Blinken concerned over China collecting DNA of Tibetans
Blinken's statement met with an accusatory response from China's Foreign Ministry spokesperson
WASHINGTON: US Secretary of State Antony Blinken has publicly expressed concerns over reports of China gathering DNA from Tibetans, making him the senior-most American official to raise the issue to date.
As the featured speaker at Freedom House's annual Freedom Awards on Wednesday, Blinken stated: "We're also concerned by reports of the spread of mass DNA collection to Tibet as an additional form of control and surveillance over the Tibetan population."
In September 2022, Citizen Lab reported that Chinese police may have gathered about 920,000 to 1.2 million DNA samples in the Tibet Autonomous Region (TAR), which spans around half of traditional Tibet, over the prior six years.
Those figures represent one-quarter to one-third of the region's total population.
That same month, Human Rights Watch (HRW) said China's authorities were systematically collecting DNA from residents of the TAR, including by taking blood from children as young as five without their parents' consent.
Blinken's statement met with an accusatory response from China's Foreign Ministry spokesperson.
However, the International Campaign for Tibet welcomed the Secretary's remarks.
"Throughout its brutal occupation of Tibet, China has used Tibet as a laboratory for relentless methods of social control, including this horrific campaign of mass DNA collection," said the ICT, an advocacy group based in Washington D.C. and Europe.
"The best way to protect Tibetans from China's authoritarian rule is to push for a peaceful resolution to China's illegal occupation of Tibet. The US can and must do that by passing the bipartisan Promoting a Resolution to the Tibet-China Conflict Act that is currently in both Houses of Congress."
According to Citizen Lab, China's DNA collection program is unrelated to criminal justice.
"Our analysis indicates that for years police across Tibet have collected DNA samples from men, women, and children, none of whom appear to be criminal suspects," Citizen Lab says in its report.
Police are also not targeting specific groups like activists or government critics. Instead, they are collecting DNA from entire communities.
Similarly, the HRW said in its report that, "there is no publicly available evidence suggesting people can decline to participate" in the DNA collection, "or that police have credible evidence of criminal conduct that might warrant such collection".
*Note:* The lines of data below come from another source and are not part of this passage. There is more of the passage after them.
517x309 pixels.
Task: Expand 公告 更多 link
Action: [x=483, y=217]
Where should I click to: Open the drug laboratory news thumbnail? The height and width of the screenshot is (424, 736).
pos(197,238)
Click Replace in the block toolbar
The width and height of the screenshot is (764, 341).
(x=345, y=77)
At a press briefing on Wednesday, China's Foreign Ministry spokesperson Wang Wenbin responded to a question about Blinken's remarks by claiming they "mean nothing except manufacturing sensational news items".
Wang then accused the US military of collecting genomic data of Chinese, Arabs and "European Aryans".
China has illegally occupied Tibet for over 60 years, forcing the Dalai Lama into exile in 1959.
Earlier this year, Democrats and Republicans in both chambers of Congress reintroduced a bill that can help peacefully resolve the occupation.
The Promoting a Resolution to the Tibet-China Conflict Act will pressure China to resume negotiations with the Dalai Lama's envoys for the first time since dialogue between the two sides stalled in 2010.
The legislation will recognize that Tibetans have the right to self-determination and that Tibet's legal status is yet to be determined under international law.